Does The Narcissist Think About the Disengaged IPPS?

DOES-THE-NARCISSIST-THINK-ABOUT-THE-DISENGAGED-IPPS

 

I know that when I have disengaged from you that you will think of me more than anything else. This is all by design – be it instinctive (Lesser or Mid Range Narcissist) or calculated (Greater Narcissist).

Your mind becomes a whirling thought engine as the questions loom and dart about your mind like swooping spirits. Why did he do this? What did I do wrong? Where has he gone? Why won’t he talk to me? Is he with someone else now? How could he treat me like this? These questions and many of a similar nature remain at the forefront of your mind. They are exhausting as you grapple to find the answers, always achieving an unsuccessful outcome because invariably you do not know who has actually disengaged from you.

I cast you to one side, you did not leave me and cause me to apply an Initial Grand Hoover in order to bring you back under my spell. I saw no need for you anymore and therefore I was content to throw you on the scrap  heap, broken and spent, a broken appliance left to its own considerations and dwelling heavily on this cruel treatment.

One of the questions which charges around your mind as you try to sleep is does he think about me? Do I ever feature in his thoughts? Does he think about what I am doing? Does he recall the good times?  You wonder whether I am lying on my bed in a similar state of anxiety, mulling over what has happening. Your thoughts spill and tumble and whilst you want to dispel these memories you cannot help but want to embrace them, experiencing that bitter sweet sensation of both delight and agony –  of course this is being driven by your emotional thinking which is wanting to feed your addiction to me.

You try to get into a comfortable position hoping that slumber will soon drag you into unconsciousness so that the pain will evaporate, if just for a few hours. Yet, even the place you now lie in evokes the image of you and I coupled together, wrapped up in one another as we made love through the night, or at least you felt we made love. Did we actually make love to one another? Did I really love you? You know you loved me, indeed you still do, but what of me?

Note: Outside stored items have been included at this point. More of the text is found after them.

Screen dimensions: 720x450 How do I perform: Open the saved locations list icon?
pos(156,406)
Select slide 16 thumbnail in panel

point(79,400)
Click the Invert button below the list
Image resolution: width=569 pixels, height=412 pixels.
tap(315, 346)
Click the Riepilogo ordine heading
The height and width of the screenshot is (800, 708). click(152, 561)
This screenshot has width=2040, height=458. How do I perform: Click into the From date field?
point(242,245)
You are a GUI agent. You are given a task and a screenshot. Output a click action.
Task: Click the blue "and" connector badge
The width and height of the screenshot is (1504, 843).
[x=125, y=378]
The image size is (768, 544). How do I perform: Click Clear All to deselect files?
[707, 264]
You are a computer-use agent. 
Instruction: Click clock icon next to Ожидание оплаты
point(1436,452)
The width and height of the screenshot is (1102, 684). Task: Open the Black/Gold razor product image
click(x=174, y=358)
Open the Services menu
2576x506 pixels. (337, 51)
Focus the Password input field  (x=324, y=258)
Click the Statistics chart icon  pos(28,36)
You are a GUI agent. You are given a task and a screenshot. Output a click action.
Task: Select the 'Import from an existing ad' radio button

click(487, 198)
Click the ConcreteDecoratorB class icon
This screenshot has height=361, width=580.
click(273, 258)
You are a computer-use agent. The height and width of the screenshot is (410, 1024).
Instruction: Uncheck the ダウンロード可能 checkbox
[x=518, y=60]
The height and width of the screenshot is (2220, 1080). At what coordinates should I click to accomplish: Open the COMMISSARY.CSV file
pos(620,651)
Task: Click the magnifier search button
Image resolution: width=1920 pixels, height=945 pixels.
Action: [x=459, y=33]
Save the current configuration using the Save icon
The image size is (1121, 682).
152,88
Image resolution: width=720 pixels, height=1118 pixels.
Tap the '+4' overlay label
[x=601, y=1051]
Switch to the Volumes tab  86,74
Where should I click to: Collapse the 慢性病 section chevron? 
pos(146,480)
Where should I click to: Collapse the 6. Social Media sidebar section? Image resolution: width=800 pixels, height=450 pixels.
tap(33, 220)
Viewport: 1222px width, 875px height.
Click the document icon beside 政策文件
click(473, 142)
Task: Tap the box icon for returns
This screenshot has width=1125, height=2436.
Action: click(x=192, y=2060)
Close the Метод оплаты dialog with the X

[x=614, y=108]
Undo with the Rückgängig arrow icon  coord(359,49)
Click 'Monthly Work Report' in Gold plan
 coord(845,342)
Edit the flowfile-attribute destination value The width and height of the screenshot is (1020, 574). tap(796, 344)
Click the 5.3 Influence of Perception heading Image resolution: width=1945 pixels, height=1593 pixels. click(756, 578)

Yet again a question leaps into your mind. I am everywhere. You consider whether I think about the treatment that you have received and do I feel guilty for behaving that way? Do I have a reason for hurling you to one side so callously and am I wondering whether you are all right? Your truth seeking empathic trait is being seized on and corrupted by your emotional thinking. It drives you to want answers and you are left believing that such a driver is logical and should be addressed. It keeps the thought of me in your head, going round and round, question after question, ensuring that your emotional thinking is alive and surging.

Just as you hold onto the precious memories of the golden period you wonder whether I am similarly replaying them through my mind, recalling the wonderful times, the delicious things we did together. You can summon it all in such detail. The places we went to, the other people there, what day of the week it was, even the exact date. You remember what we wore, what we ate and what was said as the memories tumble through head. As the clock shows it is now closer to morning than it was to the evening, you wonder whether I am thinking about you in a similar fashion?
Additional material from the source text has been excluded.